Whew. What a week it was for Blair. And the lively British press was right there to comment on every one of these mega-events. Blair told the Labor gathering, and all of Britain, that he would not “go on and on and on,” but that he did intend to retain the leadership of the party through one more election, so he can complete his agenda. Blair said he planned to step down near the end of his third term, in order to help his successor—who he studiously avoided trying to anoint—gain exposure in advance of his own run at the polls.
Assuming all goes according to Blair’s plan, he will have occupied 10 Downing St. for longer than the Iron Lady, Margaret Thatcher, and perhaps longer than any other British premier.
The press was abuzz about the implications for Chancellor of the Exchequer Gordon Brown, who has long had the inside track to replace the premier at the helm of Labor. In a leader, the Guardian called Blair’s announcement “a massive moment in this government’s history” and said, “The repercussions—whatever they are—will dominate the politics of the current decade and beyond.”
A commentator in the Sunday Times of London wrote that Blair followed in a long British tradition in which premiers pull the rug out from under their top lieutenants, but said that Blair may have topped all of his predecessors in the cruel, calculated way he “dissed” Brown. Another writer in the Sunday Times said that Blair had left Brown with no choice but to resign or wage all-out war on the prime minister. “Every government has its wrecker, generally a young male minister who is intensely ambitious and puts his personal interests ahead of his party’s, blowing apart the fragile compromises that are needed to make any party work,” he wrote. “The egotistical vandal in this Labor government occupies 10 Downing Street.”
Given the simultaneous nature of so many major announcements, Blair’s heart flutter could have gotten lost in the shuffle. The press checked in with medical experts, all of whom said the condition, and the procedure, are not serious, and the Sunday Mirror revealed that Blair told friends that he was “scared stiff” before the successful procedure. Reuters provided a handy list of other world leaders who have had heart trouble.
Revelations about the Blairs’ real estate purchase raised more than a few eyebrows in London. The couple has purchased a posh, four-story, five-bedroom home in the Connaught Square neighborhood near Marble Arch for £3.6 million. Given that the British real estate market has skyrocketed since the Blairs sold their previous home in 1997, some attributed the timing of the purchase to a desire to partake in the bonanza.
The Independent noted that Cherie Blair is embarking on a U.S. speaking tour, starting with a lecture to the wives of high-powered insurance executives at a West Virginia gathering this week. At a reported £30,000 per gig, the paper said, she could quickly put a dent in the couple’s estimated £3 million mortgage.

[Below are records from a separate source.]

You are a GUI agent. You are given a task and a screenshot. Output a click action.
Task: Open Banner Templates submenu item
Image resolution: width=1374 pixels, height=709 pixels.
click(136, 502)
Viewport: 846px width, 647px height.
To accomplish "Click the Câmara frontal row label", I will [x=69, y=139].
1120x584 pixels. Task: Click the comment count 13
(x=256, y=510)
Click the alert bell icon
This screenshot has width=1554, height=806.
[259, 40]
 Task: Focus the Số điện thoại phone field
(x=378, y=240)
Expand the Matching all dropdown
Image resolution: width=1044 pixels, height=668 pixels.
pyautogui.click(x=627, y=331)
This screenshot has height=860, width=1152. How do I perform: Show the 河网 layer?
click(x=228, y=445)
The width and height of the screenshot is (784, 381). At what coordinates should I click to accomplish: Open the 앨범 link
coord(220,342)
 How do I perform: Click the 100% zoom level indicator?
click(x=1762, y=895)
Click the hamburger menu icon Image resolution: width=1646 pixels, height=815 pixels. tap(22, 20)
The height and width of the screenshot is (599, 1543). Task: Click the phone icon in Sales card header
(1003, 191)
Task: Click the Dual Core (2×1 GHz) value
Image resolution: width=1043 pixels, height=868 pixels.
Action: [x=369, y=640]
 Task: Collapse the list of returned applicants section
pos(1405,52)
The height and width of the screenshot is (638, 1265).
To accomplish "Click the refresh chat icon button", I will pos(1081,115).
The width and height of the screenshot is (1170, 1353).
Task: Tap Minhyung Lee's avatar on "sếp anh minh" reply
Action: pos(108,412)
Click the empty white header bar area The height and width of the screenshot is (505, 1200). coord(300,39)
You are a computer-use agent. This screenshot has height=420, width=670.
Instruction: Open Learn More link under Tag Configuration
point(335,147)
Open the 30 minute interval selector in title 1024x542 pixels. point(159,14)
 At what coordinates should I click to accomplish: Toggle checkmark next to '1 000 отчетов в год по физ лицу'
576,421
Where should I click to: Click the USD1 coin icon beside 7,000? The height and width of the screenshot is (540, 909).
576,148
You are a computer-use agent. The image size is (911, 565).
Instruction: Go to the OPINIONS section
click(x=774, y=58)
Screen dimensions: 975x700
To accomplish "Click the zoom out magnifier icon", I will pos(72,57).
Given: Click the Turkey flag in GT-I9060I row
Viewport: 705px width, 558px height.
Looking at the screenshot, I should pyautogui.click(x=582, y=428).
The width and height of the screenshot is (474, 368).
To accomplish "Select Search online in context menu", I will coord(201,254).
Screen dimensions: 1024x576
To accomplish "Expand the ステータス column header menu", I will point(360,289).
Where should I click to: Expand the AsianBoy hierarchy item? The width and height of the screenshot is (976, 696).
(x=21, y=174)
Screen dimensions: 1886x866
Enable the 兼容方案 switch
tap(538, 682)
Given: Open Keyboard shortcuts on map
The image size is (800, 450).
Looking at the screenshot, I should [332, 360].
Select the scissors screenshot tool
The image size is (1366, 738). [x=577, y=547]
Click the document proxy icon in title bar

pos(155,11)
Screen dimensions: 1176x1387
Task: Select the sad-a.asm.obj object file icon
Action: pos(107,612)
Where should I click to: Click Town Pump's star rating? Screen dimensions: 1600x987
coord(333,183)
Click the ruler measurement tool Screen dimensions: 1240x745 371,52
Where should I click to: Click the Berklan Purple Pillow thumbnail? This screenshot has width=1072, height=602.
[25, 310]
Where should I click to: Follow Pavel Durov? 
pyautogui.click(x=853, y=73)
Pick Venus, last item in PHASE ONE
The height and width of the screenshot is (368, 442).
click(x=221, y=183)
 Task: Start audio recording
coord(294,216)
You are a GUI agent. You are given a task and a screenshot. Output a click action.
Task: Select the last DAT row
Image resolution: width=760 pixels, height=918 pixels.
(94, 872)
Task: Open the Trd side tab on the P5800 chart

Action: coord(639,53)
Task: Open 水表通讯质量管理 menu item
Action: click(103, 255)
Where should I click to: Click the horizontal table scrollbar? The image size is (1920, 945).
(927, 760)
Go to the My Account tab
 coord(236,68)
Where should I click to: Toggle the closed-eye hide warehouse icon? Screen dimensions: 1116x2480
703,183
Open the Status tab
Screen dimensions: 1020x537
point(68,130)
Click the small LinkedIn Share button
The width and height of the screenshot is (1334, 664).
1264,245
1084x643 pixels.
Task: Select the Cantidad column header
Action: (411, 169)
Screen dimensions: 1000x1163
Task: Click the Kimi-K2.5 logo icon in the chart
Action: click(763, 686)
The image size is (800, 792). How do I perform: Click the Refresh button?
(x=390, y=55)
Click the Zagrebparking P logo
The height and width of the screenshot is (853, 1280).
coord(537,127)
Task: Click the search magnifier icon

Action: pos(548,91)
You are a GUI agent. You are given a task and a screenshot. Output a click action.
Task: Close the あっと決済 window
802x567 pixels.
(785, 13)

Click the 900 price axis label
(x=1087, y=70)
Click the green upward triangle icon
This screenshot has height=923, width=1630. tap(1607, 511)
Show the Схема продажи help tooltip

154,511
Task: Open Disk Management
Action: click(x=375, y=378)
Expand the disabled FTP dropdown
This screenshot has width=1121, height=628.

In the scheme of things, the political earthquake that Blair unleashed is more significant than either his home purchase or his relatively minor heart condition. A columnist in the Daily Telegraph of London wrapped up the week with a bit of advice that Brown might want to consider before he gives up the reins as chief honcho in British economic policy: “If I were Gordon Brown, I would take my revenge on Blair by hiking up interest rates and screwing him on his mortgage.”